The author is director of engineering services for the Alabama Broadcasters Association.
Prince Hamlet spoke the words “To be, or not to be, that is the question.” Today the question is “to lump sum or not.”
U.S. broadcasters and cable systems that utilize a C-Band satellite system to receive programming must each answer that question, and do so by Sept. 14.
As you probably know, these changes to your satellite system are due to a pending FCC auction of the lower half of the C-Band spectrum to broadband operators for 5G operation. And there have been many articles written over the last several months about this repack and the technical upgrades that will have to be completed to your satellite system.
But there’s still a lot of confusion over whether a user should take an FCC-authorized lump sum payment (about $8,900 for most people reading this), which is enticing but will require the owner then to pay for any upgrades needed to their satellite system or just let satellite operators do the necessary upgrade with no cost to the station.
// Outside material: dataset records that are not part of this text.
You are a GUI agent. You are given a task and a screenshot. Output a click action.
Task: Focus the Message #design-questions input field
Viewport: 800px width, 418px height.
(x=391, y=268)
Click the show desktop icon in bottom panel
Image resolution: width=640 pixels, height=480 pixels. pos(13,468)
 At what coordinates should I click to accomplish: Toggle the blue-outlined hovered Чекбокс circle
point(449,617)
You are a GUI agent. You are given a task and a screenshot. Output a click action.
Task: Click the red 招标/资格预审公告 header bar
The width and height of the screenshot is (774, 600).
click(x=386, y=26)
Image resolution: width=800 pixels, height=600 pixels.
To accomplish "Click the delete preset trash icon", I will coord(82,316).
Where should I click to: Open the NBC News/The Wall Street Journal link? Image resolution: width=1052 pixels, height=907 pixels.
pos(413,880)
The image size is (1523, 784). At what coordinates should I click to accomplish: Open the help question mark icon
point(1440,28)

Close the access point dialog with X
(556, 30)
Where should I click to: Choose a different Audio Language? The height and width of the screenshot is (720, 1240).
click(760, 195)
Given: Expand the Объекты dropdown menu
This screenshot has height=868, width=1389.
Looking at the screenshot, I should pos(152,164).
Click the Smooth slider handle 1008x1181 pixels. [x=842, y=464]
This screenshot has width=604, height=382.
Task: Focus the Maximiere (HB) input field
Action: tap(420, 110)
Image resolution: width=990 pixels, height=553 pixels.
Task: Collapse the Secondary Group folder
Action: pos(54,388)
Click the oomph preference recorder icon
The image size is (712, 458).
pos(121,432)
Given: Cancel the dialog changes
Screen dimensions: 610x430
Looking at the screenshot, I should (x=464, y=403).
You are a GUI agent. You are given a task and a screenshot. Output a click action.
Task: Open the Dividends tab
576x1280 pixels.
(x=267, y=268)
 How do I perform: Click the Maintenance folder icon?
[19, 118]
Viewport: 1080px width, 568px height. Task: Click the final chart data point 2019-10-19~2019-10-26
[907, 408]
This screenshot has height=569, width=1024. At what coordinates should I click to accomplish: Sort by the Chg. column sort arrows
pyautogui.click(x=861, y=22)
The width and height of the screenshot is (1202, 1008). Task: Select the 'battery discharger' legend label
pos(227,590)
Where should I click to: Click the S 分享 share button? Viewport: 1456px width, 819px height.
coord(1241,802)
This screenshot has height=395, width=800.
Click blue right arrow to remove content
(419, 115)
Satellite operators will supply and install necessary equipment to have your system compliant (even if it means moving the dish or installing a new one). Changing your inside equipment such as receivers or decoders? That may be required by programmers and is not covered by the FCC payment plan.
During their changes, satellite operators will dual-feed programming to minimize interruption of service.
In a recent webinar from the Alabama Engineering Academy, available here for your viewing, Mark Johnson of Linkup Communications did a great job of untangling some of the confusion. (The discussion is not just for Alabama stations.)
He warned operators to do their homework on what upgrades will be needed before making the final decision. “Everybody doesn’t have the same situation.”
Unforeseen situations with your satellite system could exhaust the lump sum amount, leaving the operator paying the overage out of pocket. Older satellite equipment may not compliant; replacement parts may no longer be available.
“There’s a lot of antennas out there that are no longer manufactured,” he said during the webinar. “If for some reason there’s something wrong with your feed assembly, you take the lump sum you’re responsible for that.” And the FCC, he said, has been very clear: The lump sum irrevocably surrenders your right to ask for additional reimbursement.
Among the insights he shares is what happens next if you don’t take the lump sum, and how long he thinks it’ll take to receive reimbursement. That starts at about the 57 minute point of the video.
Should you decide to take the lump sum, stations are encouraged not to put the funds in the general operating budget. Put it in a separate account or shoe box under the bed. It would be too tempting to use it for current expenses, but then when the work is done, guess who has to come up the money?
In addition, if you decide to receive the lump sum, you must notify the FCC by the Sept. 14 deadline and answer a number of technical questions. Johnson covered the needed information during the webinar.
Finally, what if you failed to register your dish in 2018? Unfortunately the FCC has not indicated that they will open a new window for stations that did not register their dish in 2018 to do so. That means you are not eligible for any reimbursement, including the lump sum.